FRET Imaging of Diatoms Expressing a Biosilica-Localized Ribose Sensor

Abstract

Future materials are envisioned to include bio-assembled, hybrid, three-dimensional nanosystems that incorporate functional proteins. Diatoms are amenable to genetic modification for localization of recombinant proteins in the biosilica cell wall. However, the full range of protein functionalities that can be accommodated by the modified porous biosilica has yet to be described. Our objective was to functionalize diatom biosilica with a reagent-less sensor dependent on ligand-binding and conformational change to drive FRET-based signaling capabilities. A fusion protein designed to confer such properties included a bacterial periplasmic ribose binding protein (R) flanked by CyPet (C) and YPet (Y), cyan and yellow fluorescent proteins that act as a FRET pair. The structure and function of the CRY recombinant chimeric protein was confirmed by expression in E. coli prior to transformation of the diatom Thalassiosira pseudonana. Mass spectrometry of the recombinant CRY showed 97% identity with the deduced amino acid sequence. CRY with and without an N-terminal Sil3 tag for biosilica localization exhibited characteristic ribose-dependent changes in FRET, with similar dissociation constants of 123.3 µM and 142.8 µM, respectively.
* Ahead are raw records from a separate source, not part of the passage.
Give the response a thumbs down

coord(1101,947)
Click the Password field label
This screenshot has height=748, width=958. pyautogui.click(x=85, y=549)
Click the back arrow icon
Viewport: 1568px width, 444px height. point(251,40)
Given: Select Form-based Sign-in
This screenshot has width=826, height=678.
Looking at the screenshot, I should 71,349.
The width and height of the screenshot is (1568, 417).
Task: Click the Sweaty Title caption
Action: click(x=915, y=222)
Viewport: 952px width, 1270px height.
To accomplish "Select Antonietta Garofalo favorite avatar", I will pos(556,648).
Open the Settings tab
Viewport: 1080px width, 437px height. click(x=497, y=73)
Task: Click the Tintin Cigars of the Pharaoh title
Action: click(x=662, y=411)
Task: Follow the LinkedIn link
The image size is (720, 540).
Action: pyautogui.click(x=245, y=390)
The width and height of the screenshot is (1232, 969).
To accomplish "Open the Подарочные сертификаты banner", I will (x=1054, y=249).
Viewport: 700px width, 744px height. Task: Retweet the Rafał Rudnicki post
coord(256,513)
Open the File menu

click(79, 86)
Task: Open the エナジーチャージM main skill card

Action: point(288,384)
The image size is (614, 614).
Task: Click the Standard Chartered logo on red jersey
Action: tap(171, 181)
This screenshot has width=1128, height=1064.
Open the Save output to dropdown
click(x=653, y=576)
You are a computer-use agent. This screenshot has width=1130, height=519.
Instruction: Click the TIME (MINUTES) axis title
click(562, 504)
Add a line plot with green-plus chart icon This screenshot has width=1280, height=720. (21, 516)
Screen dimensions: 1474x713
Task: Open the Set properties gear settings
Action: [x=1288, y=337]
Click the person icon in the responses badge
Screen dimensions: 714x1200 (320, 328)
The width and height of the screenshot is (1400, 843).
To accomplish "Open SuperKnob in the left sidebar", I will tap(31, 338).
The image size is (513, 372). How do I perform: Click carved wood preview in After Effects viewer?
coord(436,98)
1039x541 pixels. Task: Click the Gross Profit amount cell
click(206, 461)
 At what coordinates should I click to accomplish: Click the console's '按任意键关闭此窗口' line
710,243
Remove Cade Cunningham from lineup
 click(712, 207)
The addition of the Sil3 tag did not alter the affinity of CRY for the ribose substrate. Subsequent transformation of T. pseudonana with a vector encoding Sil3-CRY resulted in fluorescence localization in the biosilica and changes in FRET in both living cells and isolated frustules in response to ribose. This work demonstrated that the nano-architecture of the genetically modified biosilica cell wall was able to support the functionality of the relatively complex Sil3-CyPet-RBP-YPet fusion protein with its requirement for ligand-binding and conformational change for FRET-signal generation.